In the view of Bank of America’s strategist team led by Hartnett, semiconductors, consumer stocks, and Chinese technology shares, along with a steepening long-term yield curve, will be among the more actionable and alpha-generating tactical offensive trading themes in the post-war quarters.

Chinese tech stocks correspond to “Made in China” continuing to lead global manufacturing, accelerated frontier AI development in China, ongoing easing of U.S.-China trade tensions, and a potential important summit window; semiconductors correspond to AI hyperscalers (such as Google, Microsoft, and Amazon) continuing their capital expenditure arms race, as long as they “prefer taking on debt and layoffs rather than retreating from the AI capex race (the so-called ‘AI arms race’),” the entire semiconductor supply chain remains investable; consumer stocks represent what Hartnett repeatedly emphasizes as the “best post-war trading theme,” primarily because he expects fiscal and monetary policy to focus more on alleviating living cost pressures for the public and avoiding simultaneous deterioration in economic and public opinion trends.

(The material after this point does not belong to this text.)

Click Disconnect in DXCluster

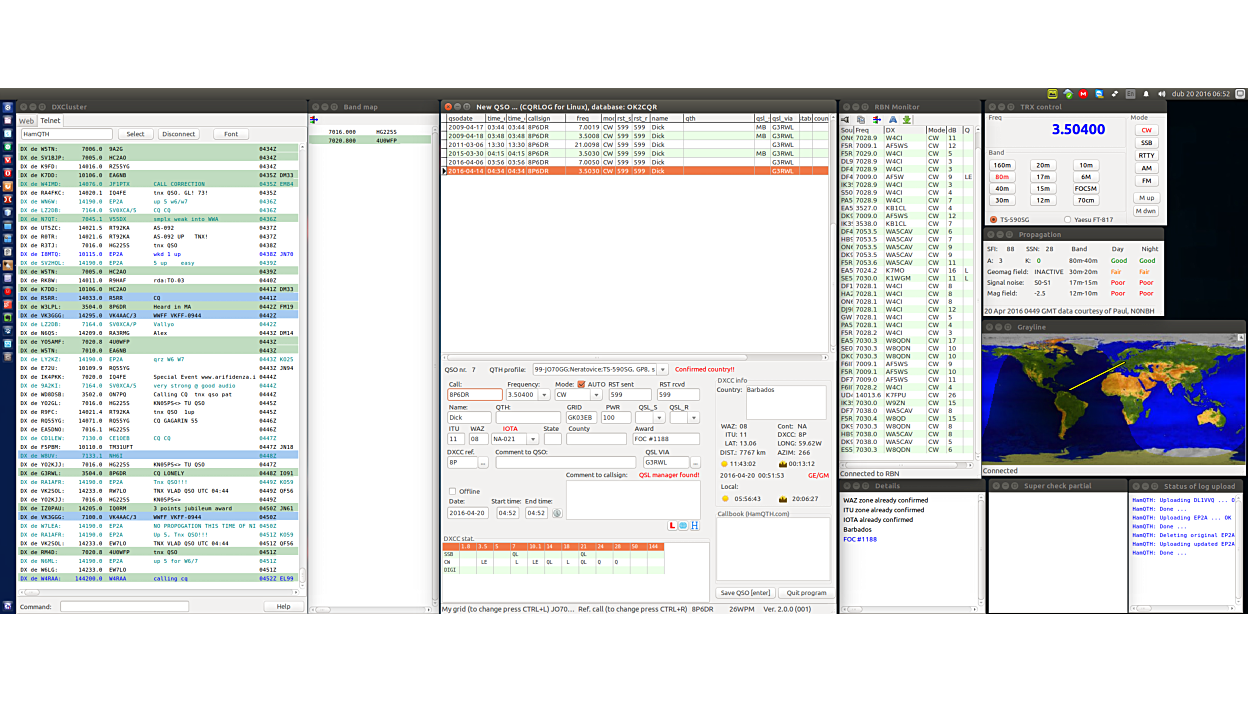pos(178,134)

This Wall Street financial giant cites the logic of oversold rebounds driven by ‘earnings certainty plus high beta attributes’ and continuously expanding global artificial intelligence spending as the core rationale for its long-term optimism on semiconductor stocks. The latest forecast data from Bank of America strategists show that, driven by accelerated growth in the world’s most critical AI compute supply chains (led by NVIDIA, Broadcom, Taiwan Semiconductor, and Marvell Technology, with forward valuations between 15x-20x), as well as in memory/logic chips, 2.5D/3D advanced packaging, and data center power chains, the global semiconductor market will reach a total scale of $2 trillion by 2030, with an annual compound growth rate of 20%. By comparison, the global semiconductor market size will remain below $1 trillion at least until 2025.

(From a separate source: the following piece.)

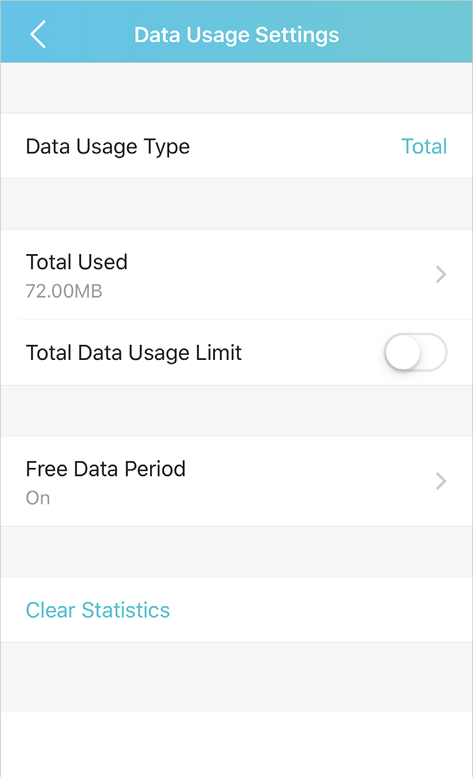Tap the Total Data Usage Limit label
473x777 pixels.
[x=134, y=353]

As model sizes, reasoning chains, and multimodal/agent-based Agentic AI workloads drive exponential increases in compute resource consumption, tech giants’ capital expenditure priorities increasingly concentrate on AI compute infrastructure under surging AI compute demand. Global investors continue to anchor the ‘semiconductor stock bull market narrative’ around expectations for new product iterations and AI compute cluster deliveries from NVIDIA, Google TPU clusters, and AMD. This narrative remains one of the most certain cyclical investment themes in global equity markets. It also implies that investment themes closely related to AI training and inference—such as power, liquid cooling systems, and optical interconnect supply chains—will continue to rank among the hottest investment sectors in the stock market, following AI compute leaders like NVIDIA, AMD, Broadcom, Taiwan Semiconductor, and Micron, even amid uncertainties in the Middle East geopolitical situation.